* Text shown *
<<<<
About one in five jobs depends on international trade and about one in 10 depends on exports. These are good jobs, too. They actually pay more than jobs not related to trade, according to the Business Roundtable.
Sometimes trade can hurt: In the last twenty years, the United States has lost about 2 million jobs due to competition from imports. Yet our trade-empowered economy has more than compensated. In the last decade, it has created 35 million jobs.
Everybody likes exports, and nobody doubts that they can drive employment. Imports can create jobs as well. About half of all imports are used for further production in the United States, by American factory workers. But that’s not all. When a foreign-made item arrives in our ports, it often takes a longshoreman to unload it, a trucker or a rail worker to transport it, a warehouse employee to stock it, and a cashier to sell it.
Under protectionism, a few of these jobs would continue to exist. Just not as many. Would yours?
When we trade, we work--and the more we trade, the more work we’ll have to go around.
Bio-tech and Ag business will thrive for a short while longer....the Chinese have stolen many patented manufacturing processes software rights and even product copyrights,(and therefore jobs). Just wait till they steal your genetic engineering technology and achieve the same crop yields that you worked so hard to develope. Then put it on the world markets at 1/13 of the cost (like manufacturing labor rates). The economy is too weak for the gov't to issue crop subsidies like it did in the 80's. Your "truth about trade" is slanted to say the least, right now it works out good for ag/bio-tech, but in 5-10 years you will be so sorry.
>>>>
* Recorded information *
<<<<
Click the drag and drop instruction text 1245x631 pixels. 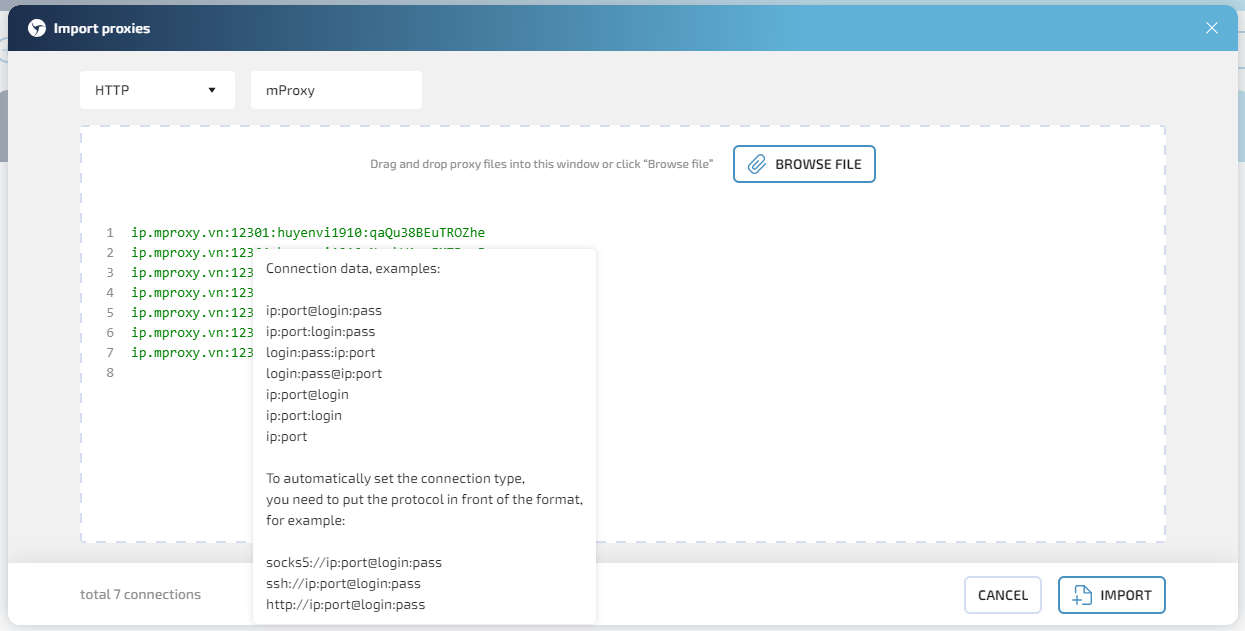coord(541,164)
>>>>
* What to do *
(1) From the text on trade and jobs, write out the passage starting with "Sometimes trade can" and going on through "many. Would yours?".
(2) In the text on trade and jobs, the sentence about a foreign-made item arriving in our ports names several kinds of workers. List every one.

* Problem solutions *
(1)
Sometimes trade can hurt: In the last twenty years, the United States has lost about 2 million jobs due to competition from imports. Yet our trade-empowered economy has more than compensated. In the last decade, it has created 35 million jobs.
Everybody likes exports, and nobody doubts that they can drive employment. Imports can create jobs as well. About half of all imports are used for further production in the United States, by American factory workers. But that’s not all. When a foreign-made item arrives in our ports, it often takes a longshoreman to unload it, a trucker or a rail worker to transport it, a warehouse employee to stock it, and a cashier to sell it.
Under protectionism, a few of these jobs would continue to exist. Just not as many. Would yours?

(2)
longshoreman
trucker
rail worker
warehouse employee
cashier